Task requirements >>
Copy out the lines from the one containing "Click the display" up to and including the one containing "Action: [90, 25]", replacing "notifications bell" with "alerts bell" and leaving everything else unchanged. Give only those lines.

[Entries from a dataset]

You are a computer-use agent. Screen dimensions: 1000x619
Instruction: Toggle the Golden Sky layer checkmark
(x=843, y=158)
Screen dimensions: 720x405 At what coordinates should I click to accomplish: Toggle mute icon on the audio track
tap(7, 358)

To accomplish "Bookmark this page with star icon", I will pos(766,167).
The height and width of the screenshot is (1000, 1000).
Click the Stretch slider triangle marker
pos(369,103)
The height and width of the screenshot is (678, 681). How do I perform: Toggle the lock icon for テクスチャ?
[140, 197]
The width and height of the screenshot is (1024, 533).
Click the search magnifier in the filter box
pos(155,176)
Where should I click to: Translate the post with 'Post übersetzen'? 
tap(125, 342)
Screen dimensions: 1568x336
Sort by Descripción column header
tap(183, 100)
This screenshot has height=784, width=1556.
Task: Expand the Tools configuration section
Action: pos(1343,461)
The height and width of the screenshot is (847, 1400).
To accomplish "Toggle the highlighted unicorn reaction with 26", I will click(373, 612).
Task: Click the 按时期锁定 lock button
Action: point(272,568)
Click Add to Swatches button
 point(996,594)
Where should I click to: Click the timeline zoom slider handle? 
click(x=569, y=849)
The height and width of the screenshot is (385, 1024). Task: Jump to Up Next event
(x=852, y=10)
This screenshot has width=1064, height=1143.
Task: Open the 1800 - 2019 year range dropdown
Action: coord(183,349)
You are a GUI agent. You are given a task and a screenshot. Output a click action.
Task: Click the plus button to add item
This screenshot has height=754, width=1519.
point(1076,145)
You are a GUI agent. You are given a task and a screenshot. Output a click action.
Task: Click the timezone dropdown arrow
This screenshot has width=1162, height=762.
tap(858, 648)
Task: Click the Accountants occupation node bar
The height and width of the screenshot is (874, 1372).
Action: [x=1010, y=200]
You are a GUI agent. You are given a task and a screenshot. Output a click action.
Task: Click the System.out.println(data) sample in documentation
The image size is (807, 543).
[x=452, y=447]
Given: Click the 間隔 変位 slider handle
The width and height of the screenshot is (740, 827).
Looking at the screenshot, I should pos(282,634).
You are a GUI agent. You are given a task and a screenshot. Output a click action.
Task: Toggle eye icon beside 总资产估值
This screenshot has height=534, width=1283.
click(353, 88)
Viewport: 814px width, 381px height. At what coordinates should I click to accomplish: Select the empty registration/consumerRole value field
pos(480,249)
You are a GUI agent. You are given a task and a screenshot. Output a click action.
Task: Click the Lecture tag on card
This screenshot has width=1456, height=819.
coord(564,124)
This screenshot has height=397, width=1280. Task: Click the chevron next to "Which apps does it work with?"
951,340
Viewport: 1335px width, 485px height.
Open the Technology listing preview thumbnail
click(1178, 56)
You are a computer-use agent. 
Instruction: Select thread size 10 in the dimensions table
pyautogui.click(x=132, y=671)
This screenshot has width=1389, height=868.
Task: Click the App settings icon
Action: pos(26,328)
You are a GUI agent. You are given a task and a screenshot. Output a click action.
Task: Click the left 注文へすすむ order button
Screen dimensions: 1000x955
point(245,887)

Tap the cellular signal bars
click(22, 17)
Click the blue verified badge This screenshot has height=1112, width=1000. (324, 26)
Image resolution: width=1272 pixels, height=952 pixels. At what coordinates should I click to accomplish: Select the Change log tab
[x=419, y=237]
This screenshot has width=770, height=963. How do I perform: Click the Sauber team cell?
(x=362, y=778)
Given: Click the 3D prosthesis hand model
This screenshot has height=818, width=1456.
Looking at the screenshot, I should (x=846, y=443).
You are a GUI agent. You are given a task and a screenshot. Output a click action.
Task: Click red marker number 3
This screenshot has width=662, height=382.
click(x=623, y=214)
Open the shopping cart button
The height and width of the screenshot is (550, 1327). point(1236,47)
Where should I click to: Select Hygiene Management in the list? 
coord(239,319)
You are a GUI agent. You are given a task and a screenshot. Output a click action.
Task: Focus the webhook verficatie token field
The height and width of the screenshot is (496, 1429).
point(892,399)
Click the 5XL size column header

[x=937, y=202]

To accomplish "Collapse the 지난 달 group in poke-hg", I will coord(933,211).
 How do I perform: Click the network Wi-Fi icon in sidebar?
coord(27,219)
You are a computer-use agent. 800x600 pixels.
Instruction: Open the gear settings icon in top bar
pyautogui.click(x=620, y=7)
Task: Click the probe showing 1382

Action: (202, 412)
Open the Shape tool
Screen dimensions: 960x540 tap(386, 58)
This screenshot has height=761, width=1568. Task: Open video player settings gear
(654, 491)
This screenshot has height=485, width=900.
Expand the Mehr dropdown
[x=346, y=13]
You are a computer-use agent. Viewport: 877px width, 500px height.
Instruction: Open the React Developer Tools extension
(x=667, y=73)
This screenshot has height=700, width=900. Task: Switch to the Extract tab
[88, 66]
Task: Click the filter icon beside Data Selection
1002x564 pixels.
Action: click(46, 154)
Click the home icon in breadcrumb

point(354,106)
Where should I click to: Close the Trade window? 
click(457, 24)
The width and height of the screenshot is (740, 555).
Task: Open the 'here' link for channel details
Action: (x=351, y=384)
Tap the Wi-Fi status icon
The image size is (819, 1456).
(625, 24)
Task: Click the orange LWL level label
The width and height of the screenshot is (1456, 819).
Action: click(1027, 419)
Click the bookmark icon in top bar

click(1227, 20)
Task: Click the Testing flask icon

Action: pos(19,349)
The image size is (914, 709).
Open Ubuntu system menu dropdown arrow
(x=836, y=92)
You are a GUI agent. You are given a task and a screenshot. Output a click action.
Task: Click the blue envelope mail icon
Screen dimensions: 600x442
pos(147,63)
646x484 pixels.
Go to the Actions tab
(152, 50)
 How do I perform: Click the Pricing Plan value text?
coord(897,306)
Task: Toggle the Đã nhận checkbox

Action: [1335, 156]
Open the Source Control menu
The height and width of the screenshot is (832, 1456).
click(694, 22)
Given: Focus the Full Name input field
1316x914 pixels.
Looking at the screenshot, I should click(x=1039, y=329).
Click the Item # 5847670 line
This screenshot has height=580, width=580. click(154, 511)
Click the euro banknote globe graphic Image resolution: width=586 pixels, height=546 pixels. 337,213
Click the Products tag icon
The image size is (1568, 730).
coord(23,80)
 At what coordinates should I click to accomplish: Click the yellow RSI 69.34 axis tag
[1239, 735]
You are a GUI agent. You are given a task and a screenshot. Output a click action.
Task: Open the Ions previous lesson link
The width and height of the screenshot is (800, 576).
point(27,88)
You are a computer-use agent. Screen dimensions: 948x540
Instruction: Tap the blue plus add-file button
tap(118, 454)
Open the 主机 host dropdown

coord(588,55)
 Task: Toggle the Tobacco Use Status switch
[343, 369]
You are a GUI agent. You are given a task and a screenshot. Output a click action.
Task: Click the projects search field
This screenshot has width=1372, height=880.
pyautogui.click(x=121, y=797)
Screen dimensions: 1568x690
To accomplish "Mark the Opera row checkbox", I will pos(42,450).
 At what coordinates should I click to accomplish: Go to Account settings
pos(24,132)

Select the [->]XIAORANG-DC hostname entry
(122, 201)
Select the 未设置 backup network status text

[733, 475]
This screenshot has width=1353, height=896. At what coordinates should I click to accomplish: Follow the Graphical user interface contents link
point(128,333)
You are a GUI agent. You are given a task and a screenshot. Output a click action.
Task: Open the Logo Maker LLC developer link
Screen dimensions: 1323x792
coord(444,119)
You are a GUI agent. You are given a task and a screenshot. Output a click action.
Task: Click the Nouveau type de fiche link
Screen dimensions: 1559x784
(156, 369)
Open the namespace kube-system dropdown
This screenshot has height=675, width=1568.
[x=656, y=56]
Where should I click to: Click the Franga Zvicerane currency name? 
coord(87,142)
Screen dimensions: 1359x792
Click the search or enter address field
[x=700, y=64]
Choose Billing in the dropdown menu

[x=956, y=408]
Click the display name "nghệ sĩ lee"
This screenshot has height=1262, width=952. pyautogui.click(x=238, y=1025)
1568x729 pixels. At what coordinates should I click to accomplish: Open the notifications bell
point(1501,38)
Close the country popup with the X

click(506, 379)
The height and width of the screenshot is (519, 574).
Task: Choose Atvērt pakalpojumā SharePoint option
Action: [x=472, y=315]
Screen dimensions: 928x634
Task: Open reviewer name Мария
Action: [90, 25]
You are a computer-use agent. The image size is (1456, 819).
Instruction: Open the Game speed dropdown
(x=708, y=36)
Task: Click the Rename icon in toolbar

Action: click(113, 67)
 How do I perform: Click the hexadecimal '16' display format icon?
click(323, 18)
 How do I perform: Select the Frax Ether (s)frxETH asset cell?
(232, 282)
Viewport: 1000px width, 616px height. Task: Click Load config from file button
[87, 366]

Solution below >>
Click the display name "nghệ sĩ lee"
This screenshot has height=1262, width=952. pyautogui.click(x=238, y=1025)
1568x729 pixels. At what coordinates should I click to accomplish: Open the alerts bell
point(1501,38)
Close the country popup with the X

click(506, 379)
The height and width of the screenshot is (519, 574).
Task: Choose Atvērt pakalpojumā SharePoint option
Action: [x=472, y=315]
Screen dimensions: 928x634
Task: Open reviewer name Мария
Action: [90, 25]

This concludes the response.